Şüphesizki geçtiğimiz haftanın en önemli gündemi, Cumhurbaşkanı Erdoğan ile ana muhalefet partisi lideri Özgür Özel'in Ak Parti Genel merkezinde görüşmeleri oldu. İlk önce şunu söyleyeyim, her iki liderin bir araya gelerek ülke sorunlarını görüşmesini doğru buluyorum.
Tabi bunu söylerken görüşmeyle alakalı eleştirilerim olmayacağı anlamına gelmez. Bir defa şunu söylemekte fayda var. Kamuoyu bu görüşme talebinin Cumhurbaşkanı Erdoğan tarafından yapıldığını düşünüyor. Ama ben böyle düşünmüyorum. Görüşme talebi Özgür Özel tarafından talep edildi. Talep kimden gelmiş olursa olsun yapılan bu görüşmenin yanlış olduğunu düşünmüyorum. Ben Özgür Özel'in Cumhurbaşkanı Erdoğan ile görüşmekten gayet memnun olduğunu düşünüyorum.
Dikkat ederseniz sadece görüşmenin yapılmasının yalnış olmadığını söylüyorum. Zira yapılan toplantının içeriği hakkında kamuoyunu tatmin edecek bir açıklama malesef tarafların hiç birinden gelmedi. Biliyorsunuz daha önce yaşanan liderler görüşmesinden ülke olarak acı tecrübelerimiz var.
CHP açısından, iktidar ile pazarlık yaparak yol katetmesi mantıklı bir yaklaşım değil. Yıllardır ülke yönetiminde olan Erdoğan, siyaseten değer yargıları olan bir siyasetçi değil. Cumhurbaşkanı Erdoğan, siyaseten doğru gördüğü yolda hedefe gidebilmek için kafasına koyduğu her şeyi yapabilecek bir lider. Bu özelliğinden dolayı yıllardır iktidarda kalmayı başarmış bir lider.

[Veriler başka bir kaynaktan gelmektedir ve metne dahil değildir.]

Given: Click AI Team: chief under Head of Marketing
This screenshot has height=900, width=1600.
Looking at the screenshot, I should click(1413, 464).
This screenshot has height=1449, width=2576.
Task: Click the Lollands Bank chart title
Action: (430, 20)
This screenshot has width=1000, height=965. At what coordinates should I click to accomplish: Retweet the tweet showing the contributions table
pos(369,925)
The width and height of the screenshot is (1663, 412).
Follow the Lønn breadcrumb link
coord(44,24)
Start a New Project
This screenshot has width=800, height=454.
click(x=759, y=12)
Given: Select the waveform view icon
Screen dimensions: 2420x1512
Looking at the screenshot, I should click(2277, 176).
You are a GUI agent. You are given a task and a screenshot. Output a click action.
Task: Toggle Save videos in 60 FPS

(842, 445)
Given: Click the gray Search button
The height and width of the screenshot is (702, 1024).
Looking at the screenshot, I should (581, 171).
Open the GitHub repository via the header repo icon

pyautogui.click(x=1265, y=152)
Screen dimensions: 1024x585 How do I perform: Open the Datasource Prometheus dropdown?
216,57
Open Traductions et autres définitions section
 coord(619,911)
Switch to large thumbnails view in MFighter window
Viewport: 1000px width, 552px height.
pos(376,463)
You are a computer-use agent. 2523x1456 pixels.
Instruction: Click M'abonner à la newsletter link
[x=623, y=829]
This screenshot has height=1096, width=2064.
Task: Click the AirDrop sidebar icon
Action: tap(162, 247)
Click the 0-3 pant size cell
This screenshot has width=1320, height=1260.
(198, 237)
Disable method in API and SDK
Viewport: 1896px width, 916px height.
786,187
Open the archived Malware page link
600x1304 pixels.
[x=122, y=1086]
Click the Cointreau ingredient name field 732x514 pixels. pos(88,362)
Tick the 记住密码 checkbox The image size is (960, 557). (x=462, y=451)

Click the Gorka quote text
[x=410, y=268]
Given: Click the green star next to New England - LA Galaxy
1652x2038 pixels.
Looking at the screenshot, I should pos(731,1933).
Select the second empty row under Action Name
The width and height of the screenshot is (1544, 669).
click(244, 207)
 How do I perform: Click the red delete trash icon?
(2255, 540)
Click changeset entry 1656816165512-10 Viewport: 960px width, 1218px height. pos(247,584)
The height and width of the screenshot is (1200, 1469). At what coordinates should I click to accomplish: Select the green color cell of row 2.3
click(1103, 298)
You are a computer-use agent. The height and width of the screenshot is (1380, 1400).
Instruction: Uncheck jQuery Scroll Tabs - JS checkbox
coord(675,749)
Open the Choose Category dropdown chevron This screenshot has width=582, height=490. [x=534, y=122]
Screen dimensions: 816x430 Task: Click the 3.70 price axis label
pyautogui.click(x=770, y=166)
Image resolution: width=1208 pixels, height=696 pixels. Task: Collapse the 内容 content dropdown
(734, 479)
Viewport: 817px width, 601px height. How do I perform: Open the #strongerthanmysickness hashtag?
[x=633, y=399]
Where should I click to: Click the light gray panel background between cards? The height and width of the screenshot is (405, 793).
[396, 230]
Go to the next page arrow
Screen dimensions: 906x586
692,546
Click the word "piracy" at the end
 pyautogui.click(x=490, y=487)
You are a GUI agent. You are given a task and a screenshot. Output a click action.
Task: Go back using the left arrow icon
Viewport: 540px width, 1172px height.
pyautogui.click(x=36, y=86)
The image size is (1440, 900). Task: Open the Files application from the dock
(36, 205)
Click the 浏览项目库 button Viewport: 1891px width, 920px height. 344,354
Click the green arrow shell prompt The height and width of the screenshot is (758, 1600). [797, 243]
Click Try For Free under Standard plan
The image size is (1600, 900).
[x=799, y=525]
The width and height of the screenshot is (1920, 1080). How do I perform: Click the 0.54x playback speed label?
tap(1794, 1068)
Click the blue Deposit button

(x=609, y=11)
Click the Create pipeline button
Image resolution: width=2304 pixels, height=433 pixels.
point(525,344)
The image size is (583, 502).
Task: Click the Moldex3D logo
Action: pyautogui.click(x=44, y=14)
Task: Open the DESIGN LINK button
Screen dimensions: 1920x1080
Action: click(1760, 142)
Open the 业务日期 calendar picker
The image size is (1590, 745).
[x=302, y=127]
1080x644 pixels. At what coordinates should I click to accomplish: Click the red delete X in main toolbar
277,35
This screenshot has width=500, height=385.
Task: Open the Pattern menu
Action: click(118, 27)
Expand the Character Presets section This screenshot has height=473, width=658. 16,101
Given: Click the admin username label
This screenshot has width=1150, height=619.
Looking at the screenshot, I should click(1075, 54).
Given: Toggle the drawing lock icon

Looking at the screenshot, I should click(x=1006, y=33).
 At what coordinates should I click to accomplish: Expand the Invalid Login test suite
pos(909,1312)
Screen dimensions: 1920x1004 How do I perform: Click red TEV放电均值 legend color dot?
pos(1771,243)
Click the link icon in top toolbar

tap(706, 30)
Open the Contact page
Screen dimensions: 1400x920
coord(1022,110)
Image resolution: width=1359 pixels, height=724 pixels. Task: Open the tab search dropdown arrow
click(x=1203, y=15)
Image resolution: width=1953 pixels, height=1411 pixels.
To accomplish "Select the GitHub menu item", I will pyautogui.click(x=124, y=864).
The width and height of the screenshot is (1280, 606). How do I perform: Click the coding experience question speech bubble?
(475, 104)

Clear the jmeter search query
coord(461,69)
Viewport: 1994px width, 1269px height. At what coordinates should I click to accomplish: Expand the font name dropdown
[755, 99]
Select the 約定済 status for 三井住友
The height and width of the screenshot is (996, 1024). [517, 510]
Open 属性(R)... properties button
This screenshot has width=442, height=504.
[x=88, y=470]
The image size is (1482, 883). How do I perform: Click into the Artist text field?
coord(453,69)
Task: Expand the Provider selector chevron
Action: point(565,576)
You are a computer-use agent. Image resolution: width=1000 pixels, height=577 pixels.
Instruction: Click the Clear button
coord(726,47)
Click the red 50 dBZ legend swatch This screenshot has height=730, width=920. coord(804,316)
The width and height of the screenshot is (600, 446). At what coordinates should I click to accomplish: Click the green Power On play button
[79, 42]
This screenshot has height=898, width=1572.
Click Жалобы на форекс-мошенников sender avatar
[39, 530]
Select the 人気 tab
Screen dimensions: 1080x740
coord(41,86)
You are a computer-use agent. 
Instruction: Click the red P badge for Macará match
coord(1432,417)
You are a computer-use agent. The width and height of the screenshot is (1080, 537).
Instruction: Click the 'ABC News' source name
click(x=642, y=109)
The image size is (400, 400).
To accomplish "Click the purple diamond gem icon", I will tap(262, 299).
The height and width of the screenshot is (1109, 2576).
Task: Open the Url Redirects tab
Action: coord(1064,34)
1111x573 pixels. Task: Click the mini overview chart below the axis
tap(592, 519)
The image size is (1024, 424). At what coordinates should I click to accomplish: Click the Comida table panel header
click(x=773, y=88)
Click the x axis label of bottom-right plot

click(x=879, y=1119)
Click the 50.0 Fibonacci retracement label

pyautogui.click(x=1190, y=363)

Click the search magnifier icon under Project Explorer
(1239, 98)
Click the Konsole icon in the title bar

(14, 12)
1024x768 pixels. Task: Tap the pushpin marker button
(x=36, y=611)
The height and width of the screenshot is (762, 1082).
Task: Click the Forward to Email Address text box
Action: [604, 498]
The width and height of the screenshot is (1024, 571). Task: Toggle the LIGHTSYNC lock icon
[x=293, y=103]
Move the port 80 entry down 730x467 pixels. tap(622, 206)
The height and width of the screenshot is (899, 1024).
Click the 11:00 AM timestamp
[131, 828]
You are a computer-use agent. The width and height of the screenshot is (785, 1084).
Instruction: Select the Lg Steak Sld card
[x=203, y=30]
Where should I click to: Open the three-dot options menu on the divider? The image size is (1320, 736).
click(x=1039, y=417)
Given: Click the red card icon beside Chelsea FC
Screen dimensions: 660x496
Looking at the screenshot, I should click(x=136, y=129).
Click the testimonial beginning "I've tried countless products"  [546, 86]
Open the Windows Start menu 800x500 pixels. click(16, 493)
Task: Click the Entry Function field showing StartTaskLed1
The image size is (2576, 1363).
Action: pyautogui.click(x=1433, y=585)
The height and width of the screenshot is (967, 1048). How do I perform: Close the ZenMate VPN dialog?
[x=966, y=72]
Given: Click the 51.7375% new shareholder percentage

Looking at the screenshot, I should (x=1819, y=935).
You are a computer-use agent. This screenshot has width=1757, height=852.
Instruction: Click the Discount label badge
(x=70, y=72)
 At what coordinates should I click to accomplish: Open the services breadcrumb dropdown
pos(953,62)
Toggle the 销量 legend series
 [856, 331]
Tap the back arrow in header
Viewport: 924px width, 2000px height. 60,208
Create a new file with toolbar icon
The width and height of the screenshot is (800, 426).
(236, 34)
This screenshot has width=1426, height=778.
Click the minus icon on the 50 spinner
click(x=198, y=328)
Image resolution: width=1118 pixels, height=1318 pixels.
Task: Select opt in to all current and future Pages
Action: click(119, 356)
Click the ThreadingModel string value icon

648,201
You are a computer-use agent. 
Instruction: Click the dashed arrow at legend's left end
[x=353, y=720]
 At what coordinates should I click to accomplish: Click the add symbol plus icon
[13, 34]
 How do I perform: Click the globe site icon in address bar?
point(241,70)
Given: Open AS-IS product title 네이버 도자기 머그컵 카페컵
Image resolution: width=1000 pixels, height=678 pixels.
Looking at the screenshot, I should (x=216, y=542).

Cumhurbaşkanı Erdoğan'ın siyasi geleceğine yönelik kafasını kurcalayan da üç farklı konu var. Bunlardan birincisi Erdoğan'ın gelecek seçimlerde tekrar aday olmak için önünün açılması. İkincisi Cumhurbaşkanlığı seçiminde barajın yüzde 40'a düşürülmesi. Üçüncüsü ise kendisine en büyük rakip olarak gördüğü Ekrem İmamoğlu ve Mansur Yavaş'ın pasivize edilmesi.
İlk iki konu belki karşılıklı görüşmeler ile sonuca ulaştırılabilecek türden. Ama Ekrem İmamoğlu ve Mansur Yavaş konusu kamuoyu tarafından kabullenilecek bir konu değil. Tabi bu noktada ilk önce Özgür Özel ve Cumhuriyet Halk Parti'nin, ardında da kamuoyunun ikna edilmesi gerekiyor. Bu noktada ana akım medyaya baktığımızda, hazırlanan seneryonun sahnelenmeye başladığını görüyoruz. Kimler diyor bunu? 31 Mart seçimlerinden önce CHP için, "Deste deste paraları toplayıp, Kandile gönderiyorlar" diye iddia edenler.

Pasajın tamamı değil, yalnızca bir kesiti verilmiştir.